Перунка глянул на Драговита, ожидая указу. Тот оглядел поселение еще разок, прикидывая, куда ж ломанутся ошалевшие хозяева от бестелесных, но боле ужасных гостей, чем славны. На том пути, что вел к окраине аила, где пристроился обоз, он велел торчать Русану со своими куницами и вопить пуще спугнутых гусей. Там заполошные беглецы не надобны — еще обоз подавят, да детишек перепугают. В два прохода поуже бог наладил Айрул с ее девками и их жуткими визгами. Драговит, Парвит с Небором и Северко полезли на ближайшие крыши, дабы не пропустить, кто тут и куда рванет спасаться из опоганенного аила. Опоганят же его знатно — усмехнулся про себя Драговит — еще двум поколениям икаться будет. Здорово он озлобился на местный люд. Нигде не желал зла простым сакха, что потом и трудами великими добывали свой хлеб. А в этих селищах вся злоба из него наружу полезла. Эти упыри меры своей жесточи и вовсе не ведали, коли живых людей до последней крайности доводили и не стыдились.

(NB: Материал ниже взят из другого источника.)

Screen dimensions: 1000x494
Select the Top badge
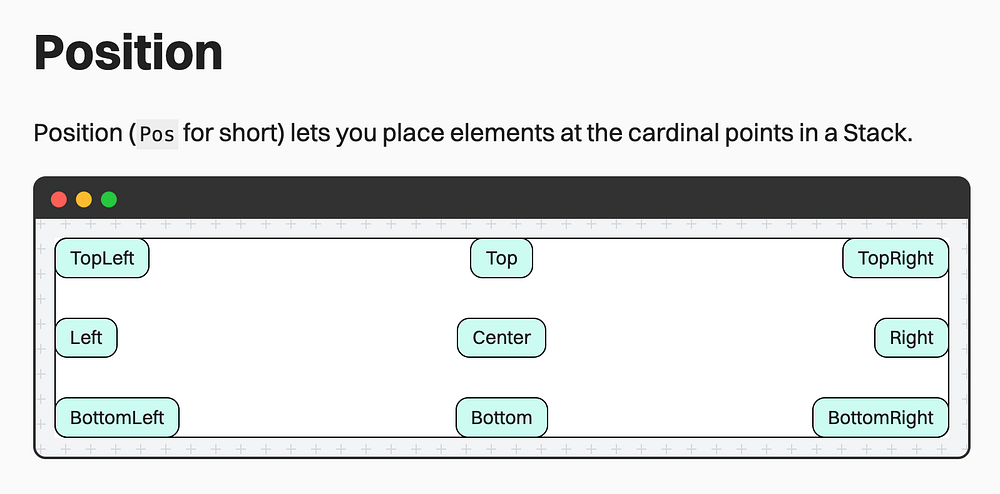click(x=501, y=258)
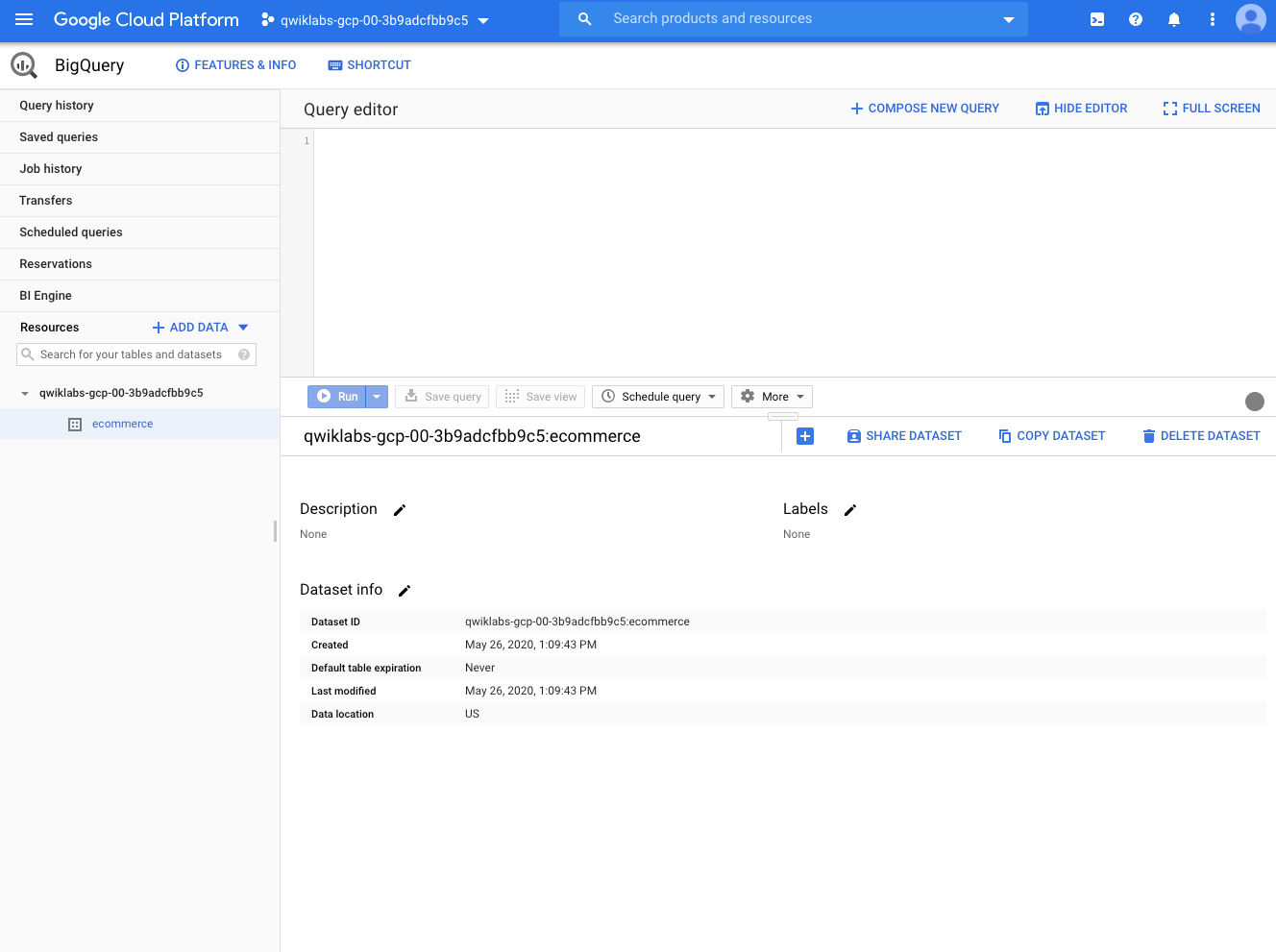Open the three-dot settings menu in header

(x=1213, y=19)
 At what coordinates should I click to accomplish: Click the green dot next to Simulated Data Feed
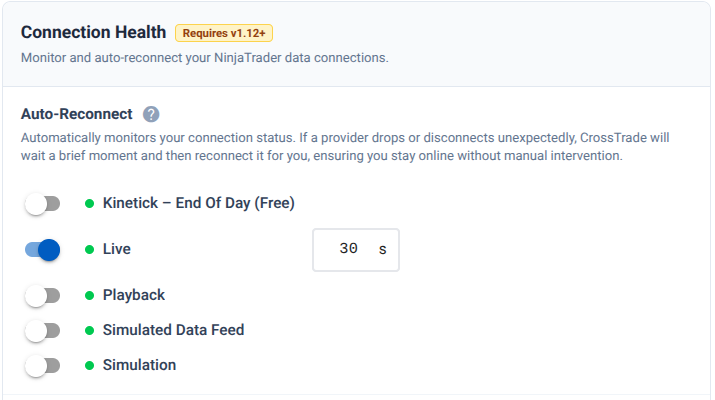(x=89, y=330)
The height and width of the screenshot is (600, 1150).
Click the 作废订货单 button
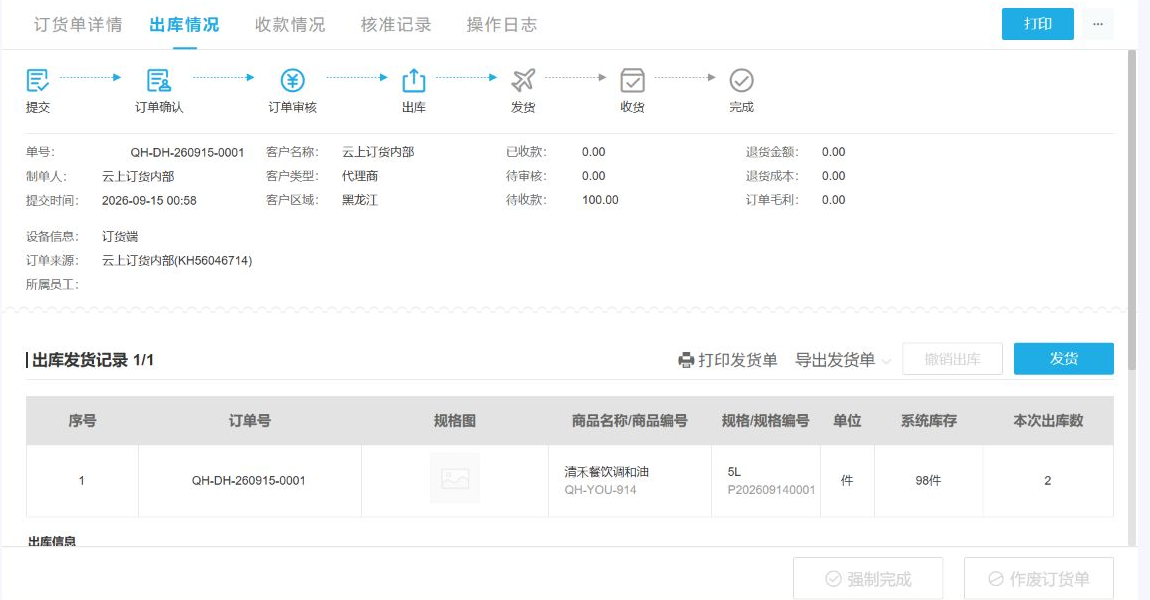tap(1039, 579)
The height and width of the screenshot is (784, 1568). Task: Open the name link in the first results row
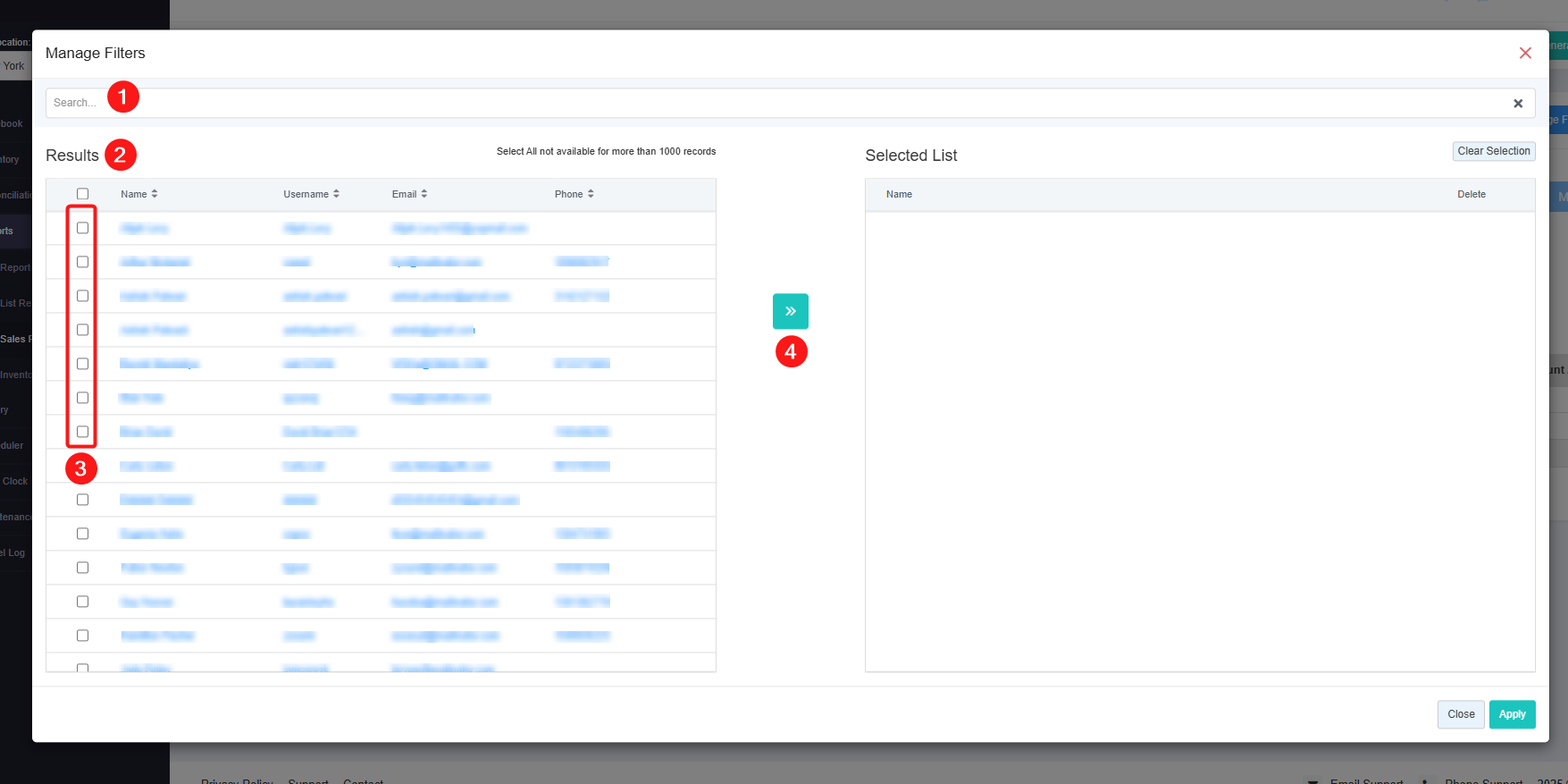144,229
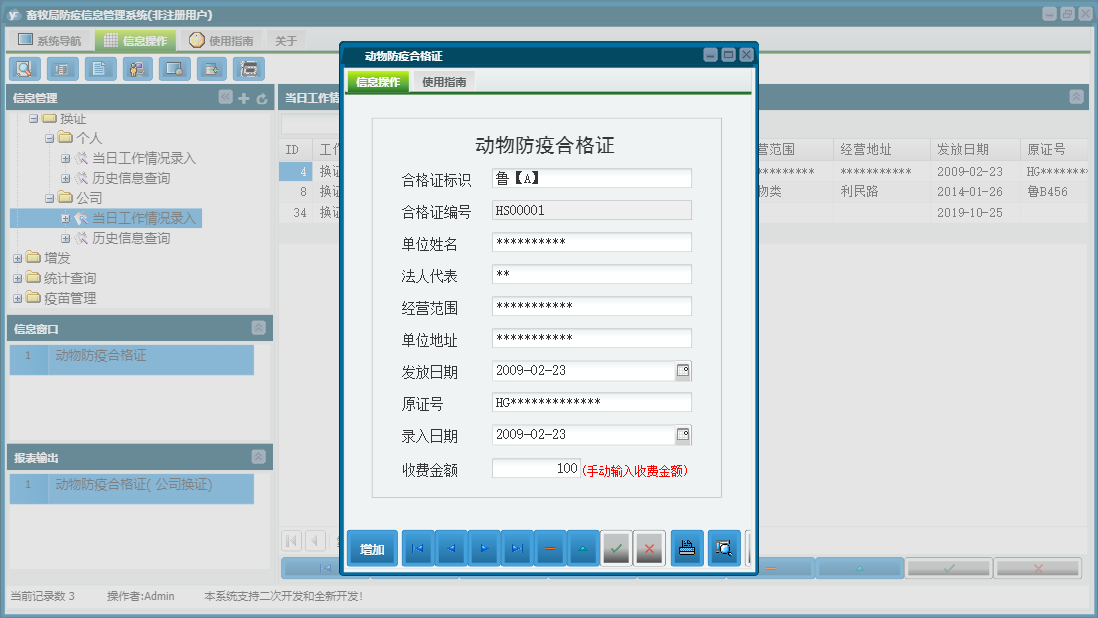Navigate to the last record using the arrow control

(515, 548)
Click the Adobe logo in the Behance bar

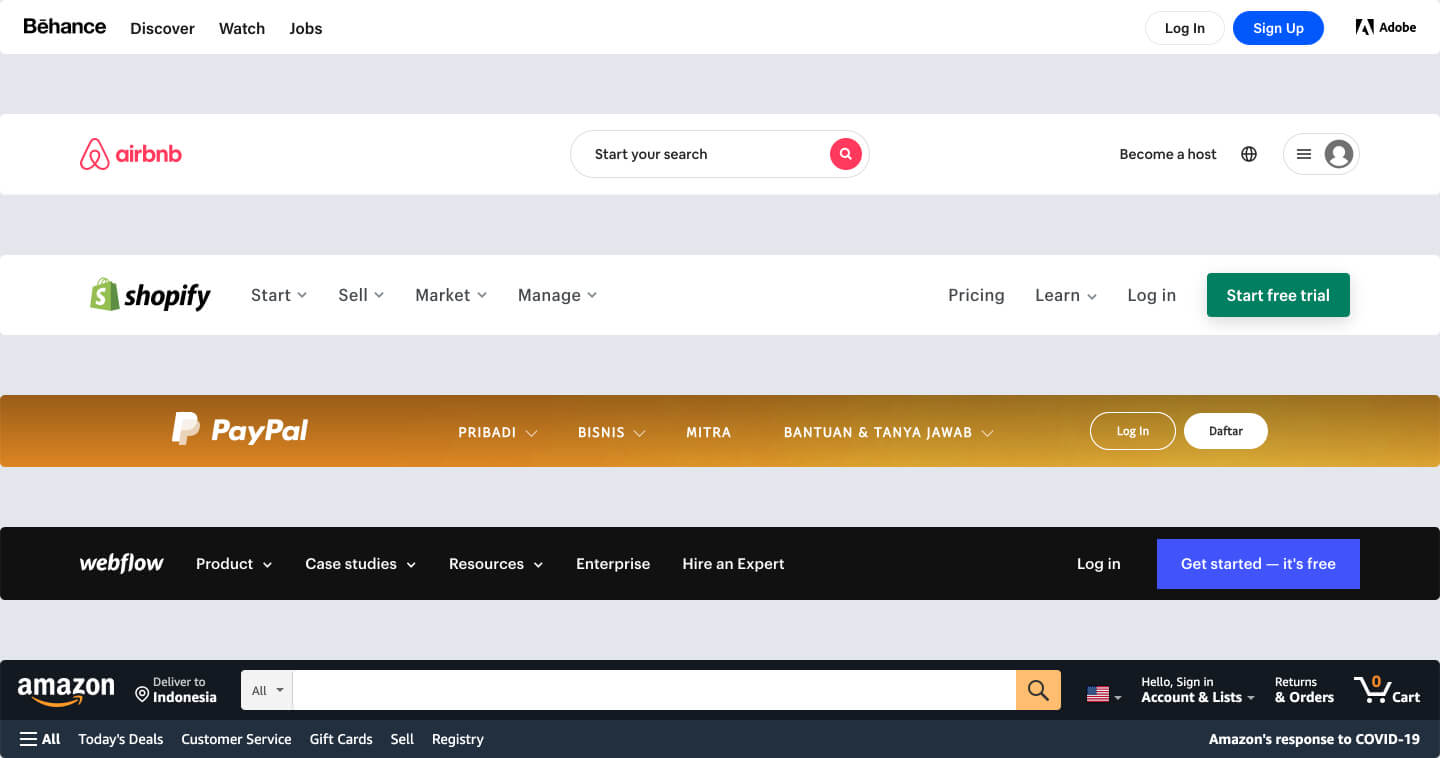point(1386,27)
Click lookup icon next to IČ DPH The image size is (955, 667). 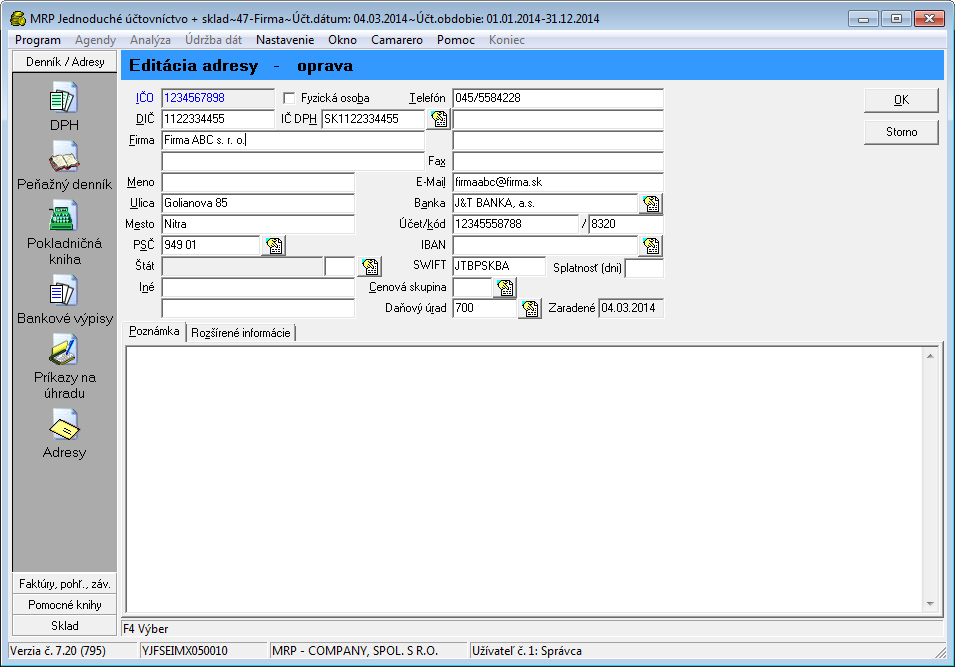pyautogui.click(x=439, y=120)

— А теперь что? — нежданно впервые выказала любопытство Айрул, склонившись к белоснежной макушке.

— Коней придерживайте, — солидно поучал Перунка. — От того хая, что тут учнется, они взбеситься могут. Да и сами-то в штаны не налейте.

— Это, с чего это? — чуток обиделась Кротка, переглянувшись с Зелей.

— А вот увидишь. И про штаны я не шутил, — хмурился бог, застыв. — Держите себя крепко.

Зеля стронула коня и кинулась упреждать девок по соседству, дабы и впрямь со страху не окочурились, иль не брызнули по сторонам.

— Великая мать Ымай! — выпалила Айрул, едва в небо из всех домов разом вырвался дикий нечеловечий рев. — Великий Ырлиик, — уже шепотом помянула она хозяина подземных пределов мертвых душ. — Это?..

— Это я наделал! — похвастал Перунка, стараясь переорать бросившихся наутек хозяев. — Они не настоящие!

— Вот диво-то дивное! — вытаращила голубые глазенки Кротка. — Это, где ж такие водятся-то?

— В страхах сакха, — охотно прояснял Перунка. — Это их злобные духи.

— Ты их выпустил из Черной Нави? — чуть не задохнулась бойкая Лепава, бывшая летом младше Кротки с Зелей.

— Вам не растолковать, — проворчал Перунка под нос, сообразив, что все его резоны сейчас девкам в одно ухо влетят, а в другое выскочат.